§ Work request
Copy each line of the data below in which the word "agent" can be found.

(Saved entries)
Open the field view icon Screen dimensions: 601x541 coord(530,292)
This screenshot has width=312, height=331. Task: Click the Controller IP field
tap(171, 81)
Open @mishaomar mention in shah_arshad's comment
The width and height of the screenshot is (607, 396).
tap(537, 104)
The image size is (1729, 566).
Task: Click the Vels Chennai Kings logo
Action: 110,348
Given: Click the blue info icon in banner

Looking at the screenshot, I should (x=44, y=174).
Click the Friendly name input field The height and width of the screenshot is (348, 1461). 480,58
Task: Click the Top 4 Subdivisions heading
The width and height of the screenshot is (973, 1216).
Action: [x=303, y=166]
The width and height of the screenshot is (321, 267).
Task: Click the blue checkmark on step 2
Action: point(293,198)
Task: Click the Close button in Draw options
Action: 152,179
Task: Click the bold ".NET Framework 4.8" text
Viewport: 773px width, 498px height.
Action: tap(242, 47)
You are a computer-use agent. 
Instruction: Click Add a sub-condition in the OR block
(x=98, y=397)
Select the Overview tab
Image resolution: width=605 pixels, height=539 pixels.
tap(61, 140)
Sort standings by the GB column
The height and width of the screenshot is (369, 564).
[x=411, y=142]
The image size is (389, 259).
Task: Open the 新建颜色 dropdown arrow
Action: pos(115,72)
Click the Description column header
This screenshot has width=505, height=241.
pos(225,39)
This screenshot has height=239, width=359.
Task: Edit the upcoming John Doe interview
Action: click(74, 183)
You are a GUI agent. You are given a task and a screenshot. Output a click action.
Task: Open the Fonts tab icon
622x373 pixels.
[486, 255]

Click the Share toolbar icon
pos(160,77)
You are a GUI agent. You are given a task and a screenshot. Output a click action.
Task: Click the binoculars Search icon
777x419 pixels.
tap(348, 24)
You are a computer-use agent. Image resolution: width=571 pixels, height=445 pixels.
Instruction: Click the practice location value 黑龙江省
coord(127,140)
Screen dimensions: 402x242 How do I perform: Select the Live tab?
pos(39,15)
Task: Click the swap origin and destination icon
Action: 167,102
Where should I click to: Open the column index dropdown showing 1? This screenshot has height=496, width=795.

§ Task output
You are a computer-use agent. 
You are a GUI agent. You are given a task and a screenshot. Output a click action.
You are a GUI agent. You are given a task and a screenshot. Output a click action.
You are a computer-use agent. Image resolution: width=571 pixels, height=445 pixels.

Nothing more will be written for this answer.